Division of Molecular Oncology, Institute for Genetic Medicine, Hokkaido University, Sapporo 060-0815, Japan.
Graduate School of Medicine, Hokkaido University, Sapporo 060-0815, Japan.
Sci Rep. 2017 Mar 10;7:44328. doi: 10.1038/srep44328.
Several lines of evidence have revealed that newly emerging transformed cells are often eliminated from the epithelium, though the underlying molecular mechanisms of this cancer preventive phenomenon still remain elusive. In this study, using mammalian cell culture systems we have identified plectin, a versatile cytoskeletal linker protein, as a novel regulator for apical extrusion of RasV12-transformed cells. Plectin is accumulated in RasV12 cells when they are surrounded by normal epithelial cells. Similarly, cytoskeletal proteins tubulin, keratin, and Epithelial Protein Lost In Neoplasm (EPLIN) are also accumulated in the transformed cells surrounded by normal cells. Knockdown or functional disruption of one of these molecules diminishes the accumulation of the others, indicating that the accumulation process of the individual protein mutually depends on each other. Furthermore, plectin-knockdown attenuates caveolin-1 (Cav-1) enrichment and PKA activity in RasV12 cells and profoundly suppresses the apical extrusion. These results indicate that the plectin-microtubules-EPLIN complex positively regulates apical elimination of RasV12-transformed cells from the epithelium in a coordinated fashion. Further development of this study would open a new avenue for cancer preventive medicine.

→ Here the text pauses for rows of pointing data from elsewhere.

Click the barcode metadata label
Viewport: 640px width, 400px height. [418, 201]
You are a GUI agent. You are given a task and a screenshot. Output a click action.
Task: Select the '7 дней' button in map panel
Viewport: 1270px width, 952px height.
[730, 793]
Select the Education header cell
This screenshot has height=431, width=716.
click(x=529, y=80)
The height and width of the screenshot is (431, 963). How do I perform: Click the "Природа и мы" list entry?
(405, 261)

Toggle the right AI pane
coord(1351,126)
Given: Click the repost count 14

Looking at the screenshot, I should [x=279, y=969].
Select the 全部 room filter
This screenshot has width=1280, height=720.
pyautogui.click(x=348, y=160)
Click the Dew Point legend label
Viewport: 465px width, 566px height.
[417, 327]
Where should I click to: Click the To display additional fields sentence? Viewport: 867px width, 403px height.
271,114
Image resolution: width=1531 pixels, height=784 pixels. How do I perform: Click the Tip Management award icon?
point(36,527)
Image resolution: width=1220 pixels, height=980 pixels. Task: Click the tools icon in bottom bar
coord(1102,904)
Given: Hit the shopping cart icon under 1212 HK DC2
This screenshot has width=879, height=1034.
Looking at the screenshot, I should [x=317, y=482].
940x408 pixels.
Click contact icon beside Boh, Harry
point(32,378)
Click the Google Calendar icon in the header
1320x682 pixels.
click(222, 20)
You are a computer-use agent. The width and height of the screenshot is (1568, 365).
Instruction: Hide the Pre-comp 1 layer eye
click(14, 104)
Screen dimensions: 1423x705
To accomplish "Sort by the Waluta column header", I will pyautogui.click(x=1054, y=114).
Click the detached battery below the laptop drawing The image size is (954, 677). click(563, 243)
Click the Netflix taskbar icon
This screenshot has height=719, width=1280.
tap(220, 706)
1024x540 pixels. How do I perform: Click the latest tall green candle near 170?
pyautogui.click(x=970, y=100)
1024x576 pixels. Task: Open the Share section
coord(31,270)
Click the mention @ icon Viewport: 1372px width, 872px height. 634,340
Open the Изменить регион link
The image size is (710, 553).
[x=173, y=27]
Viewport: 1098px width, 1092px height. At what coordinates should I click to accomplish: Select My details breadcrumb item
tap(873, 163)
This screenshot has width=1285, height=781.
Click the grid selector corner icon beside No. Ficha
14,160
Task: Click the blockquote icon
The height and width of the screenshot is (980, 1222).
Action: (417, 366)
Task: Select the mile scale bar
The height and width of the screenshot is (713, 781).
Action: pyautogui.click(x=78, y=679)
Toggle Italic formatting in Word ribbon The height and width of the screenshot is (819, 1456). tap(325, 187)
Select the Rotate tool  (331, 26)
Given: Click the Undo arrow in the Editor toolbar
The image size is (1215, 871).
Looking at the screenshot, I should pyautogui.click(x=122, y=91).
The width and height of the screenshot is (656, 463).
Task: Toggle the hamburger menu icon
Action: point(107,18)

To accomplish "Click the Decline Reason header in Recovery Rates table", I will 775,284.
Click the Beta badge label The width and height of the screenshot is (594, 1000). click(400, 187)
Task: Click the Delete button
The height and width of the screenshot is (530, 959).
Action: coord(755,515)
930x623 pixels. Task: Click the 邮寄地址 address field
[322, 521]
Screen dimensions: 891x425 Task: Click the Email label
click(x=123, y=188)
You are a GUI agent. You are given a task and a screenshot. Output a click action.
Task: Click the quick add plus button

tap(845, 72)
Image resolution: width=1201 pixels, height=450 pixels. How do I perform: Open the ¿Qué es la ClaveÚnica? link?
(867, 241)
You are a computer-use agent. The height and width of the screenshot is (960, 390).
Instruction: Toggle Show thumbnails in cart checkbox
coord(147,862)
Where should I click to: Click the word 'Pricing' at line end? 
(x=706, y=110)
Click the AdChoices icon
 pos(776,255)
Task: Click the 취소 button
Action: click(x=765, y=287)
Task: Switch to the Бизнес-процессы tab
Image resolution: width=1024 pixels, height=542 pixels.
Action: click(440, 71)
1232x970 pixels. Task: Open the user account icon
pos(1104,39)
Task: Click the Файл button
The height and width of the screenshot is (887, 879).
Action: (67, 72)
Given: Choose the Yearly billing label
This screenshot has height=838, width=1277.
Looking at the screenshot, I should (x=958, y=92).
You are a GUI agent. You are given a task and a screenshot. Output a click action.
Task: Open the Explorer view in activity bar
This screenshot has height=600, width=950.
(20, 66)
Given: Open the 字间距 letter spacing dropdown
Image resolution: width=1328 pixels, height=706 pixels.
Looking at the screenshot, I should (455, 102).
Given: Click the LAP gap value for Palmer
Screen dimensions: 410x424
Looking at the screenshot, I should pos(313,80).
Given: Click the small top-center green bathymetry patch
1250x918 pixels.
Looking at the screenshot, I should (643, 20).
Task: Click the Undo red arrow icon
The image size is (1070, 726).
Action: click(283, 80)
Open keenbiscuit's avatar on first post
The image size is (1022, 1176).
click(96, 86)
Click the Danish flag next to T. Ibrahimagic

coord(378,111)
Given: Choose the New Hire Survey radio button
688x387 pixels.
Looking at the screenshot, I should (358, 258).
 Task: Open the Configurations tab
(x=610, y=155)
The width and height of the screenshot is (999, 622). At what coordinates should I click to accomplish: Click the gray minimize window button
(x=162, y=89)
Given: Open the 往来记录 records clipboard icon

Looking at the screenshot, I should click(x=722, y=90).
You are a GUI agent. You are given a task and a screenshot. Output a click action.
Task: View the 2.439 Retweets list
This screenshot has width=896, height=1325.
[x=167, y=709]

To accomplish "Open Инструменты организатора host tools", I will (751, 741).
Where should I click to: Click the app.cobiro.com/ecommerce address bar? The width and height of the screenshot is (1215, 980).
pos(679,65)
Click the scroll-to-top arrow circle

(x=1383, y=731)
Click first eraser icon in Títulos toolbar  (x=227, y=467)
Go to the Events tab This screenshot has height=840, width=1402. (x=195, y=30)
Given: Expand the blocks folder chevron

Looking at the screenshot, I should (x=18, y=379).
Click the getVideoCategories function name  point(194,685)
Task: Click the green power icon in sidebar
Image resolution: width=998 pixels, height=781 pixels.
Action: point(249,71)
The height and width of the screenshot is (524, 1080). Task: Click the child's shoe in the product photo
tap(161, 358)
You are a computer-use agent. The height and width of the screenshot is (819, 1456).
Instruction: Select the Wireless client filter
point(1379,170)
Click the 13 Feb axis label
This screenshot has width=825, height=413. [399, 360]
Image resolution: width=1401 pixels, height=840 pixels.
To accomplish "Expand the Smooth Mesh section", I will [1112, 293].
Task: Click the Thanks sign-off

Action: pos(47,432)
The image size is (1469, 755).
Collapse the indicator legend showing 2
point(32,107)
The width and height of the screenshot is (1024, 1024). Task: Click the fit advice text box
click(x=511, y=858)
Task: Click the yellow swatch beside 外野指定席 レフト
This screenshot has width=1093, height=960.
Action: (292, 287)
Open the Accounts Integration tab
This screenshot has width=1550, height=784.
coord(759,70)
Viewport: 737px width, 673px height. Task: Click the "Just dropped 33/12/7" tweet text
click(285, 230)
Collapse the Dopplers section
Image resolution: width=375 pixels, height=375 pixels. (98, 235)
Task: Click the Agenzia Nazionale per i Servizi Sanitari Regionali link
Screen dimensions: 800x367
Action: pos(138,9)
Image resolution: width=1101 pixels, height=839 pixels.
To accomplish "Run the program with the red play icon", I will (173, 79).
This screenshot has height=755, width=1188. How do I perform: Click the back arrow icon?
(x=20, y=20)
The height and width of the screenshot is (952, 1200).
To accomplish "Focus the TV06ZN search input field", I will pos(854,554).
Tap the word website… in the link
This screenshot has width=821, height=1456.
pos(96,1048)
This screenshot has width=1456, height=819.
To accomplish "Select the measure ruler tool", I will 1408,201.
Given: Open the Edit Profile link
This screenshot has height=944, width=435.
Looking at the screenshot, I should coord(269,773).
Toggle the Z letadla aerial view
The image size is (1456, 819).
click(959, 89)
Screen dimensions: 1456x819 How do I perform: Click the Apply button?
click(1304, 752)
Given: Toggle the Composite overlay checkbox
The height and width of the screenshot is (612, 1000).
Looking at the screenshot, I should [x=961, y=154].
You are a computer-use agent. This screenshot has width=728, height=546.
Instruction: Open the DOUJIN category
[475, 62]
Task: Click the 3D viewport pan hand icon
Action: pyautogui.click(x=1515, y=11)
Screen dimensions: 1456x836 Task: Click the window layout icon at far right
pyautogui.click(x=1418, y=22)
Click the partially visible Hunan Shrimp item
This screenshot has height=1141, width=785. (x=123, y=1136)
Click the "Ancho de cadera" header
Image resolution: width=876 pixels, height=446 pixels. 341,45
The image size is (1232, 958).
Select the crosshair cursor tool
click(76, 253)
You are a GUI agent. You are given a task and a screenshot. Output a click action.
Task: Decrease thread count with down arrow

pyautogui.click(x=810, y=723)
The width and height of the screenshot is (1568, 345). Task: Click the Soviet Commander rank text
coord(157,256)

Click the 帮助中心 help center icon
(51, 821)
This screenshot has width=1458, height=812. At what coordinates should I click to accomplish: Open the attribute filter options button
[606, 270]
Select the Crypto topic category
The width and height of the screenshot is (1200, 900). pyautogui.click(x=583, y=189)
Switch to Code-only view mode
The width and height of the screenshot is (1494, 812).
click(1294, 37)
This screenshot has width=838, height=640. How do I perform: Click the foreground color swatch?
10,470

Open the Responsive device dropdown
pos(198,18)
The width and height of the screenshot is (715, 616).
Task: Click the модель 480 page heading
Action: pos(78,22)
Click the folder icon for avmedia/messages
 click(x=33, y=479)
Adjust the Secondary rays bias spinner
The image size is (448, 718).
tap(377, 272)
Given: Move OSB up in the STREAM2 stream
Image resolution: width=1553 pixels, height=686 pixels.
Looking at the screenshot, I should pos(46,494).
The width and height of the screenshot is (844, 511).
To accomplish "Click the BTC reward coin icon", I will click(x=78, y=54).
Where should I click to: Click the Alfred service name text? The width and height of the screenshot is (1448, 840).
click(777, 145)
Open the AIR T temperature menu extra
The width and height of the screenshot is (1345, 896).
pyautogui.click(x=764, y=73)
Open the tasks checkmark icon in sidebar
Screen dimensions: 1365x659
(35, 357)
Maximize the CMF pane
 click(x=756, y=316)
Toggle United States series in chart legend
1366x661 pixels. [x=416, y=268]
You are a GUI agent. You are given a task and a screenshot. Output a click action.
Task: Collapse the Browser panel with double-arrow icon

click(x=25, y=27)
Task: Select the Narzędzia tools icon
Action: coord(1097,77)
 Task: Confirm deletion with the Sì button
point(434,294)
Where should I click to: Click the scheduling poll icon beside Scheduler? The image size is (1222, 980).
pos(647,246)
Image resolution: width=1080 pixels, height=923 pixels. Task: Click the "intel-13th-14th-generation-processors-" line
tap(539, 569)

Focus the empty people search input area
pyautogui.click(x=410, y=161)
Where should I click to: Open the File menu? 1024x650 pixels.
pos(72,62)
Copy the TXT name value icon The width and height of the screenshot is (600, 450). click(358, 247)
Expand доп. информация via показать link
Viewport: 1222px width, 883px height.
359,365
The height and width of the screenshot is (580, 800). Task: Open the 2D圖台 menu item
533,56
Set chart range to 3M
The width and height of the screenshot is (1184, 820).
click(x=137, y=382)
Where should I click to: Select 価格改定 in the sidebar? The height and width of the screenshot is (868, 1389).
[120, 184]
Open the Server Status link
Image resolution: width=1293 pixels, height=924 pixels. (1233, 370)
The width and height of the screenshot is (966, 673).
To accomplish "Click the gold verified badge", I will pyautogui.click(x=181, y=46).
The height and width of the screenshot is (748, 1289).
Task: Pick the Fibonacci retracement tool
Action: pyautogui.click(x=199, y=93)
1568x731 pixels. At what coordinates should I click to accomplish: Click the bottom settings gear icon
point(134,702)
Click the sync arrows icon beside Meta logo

有几条线索表明,新出现的转化细胞经常从上皮细胞中被清除,尽管这种癌症预防现象的潜在分子机制仍难以捉摸。在这项研究中,我们使用哺乳动物细胞培养系统,鉴定了中间丝结合蛋白 plectin,一种多功能细胞骨架连接蛋白,作为 RasV12 转化细胞顶端挤出的新型调节剂。当 RasV12 细胞被正常上皮细胞包围时,plectin 会在其中积累。同样,微管蛋白、角蛋白和上皮蛋白丢失在 Neoplasm(EPLIN)等细胞骨架蛋白也在上皮细胞周围的转化细胞中积累。这些分子中的一个的敲低或功能破坏会减少其他分子的积累,表明单个蛋白的积累过程相互依赖。此外,plectin 敲低会减弱 RasV12 细胞中窖蛋白 1(Cav-1)的富集和蛋白激酶 A(PKA)活性,并显著抑制顶端挤出。这些结果表明,plectin-微管-EPLIN 复合物以协调的方式正向调节 RasV12 转化细胞从上皮细胞中的顶端消除。进一步研究这一课题将为癌症预防医学开辟新的途径。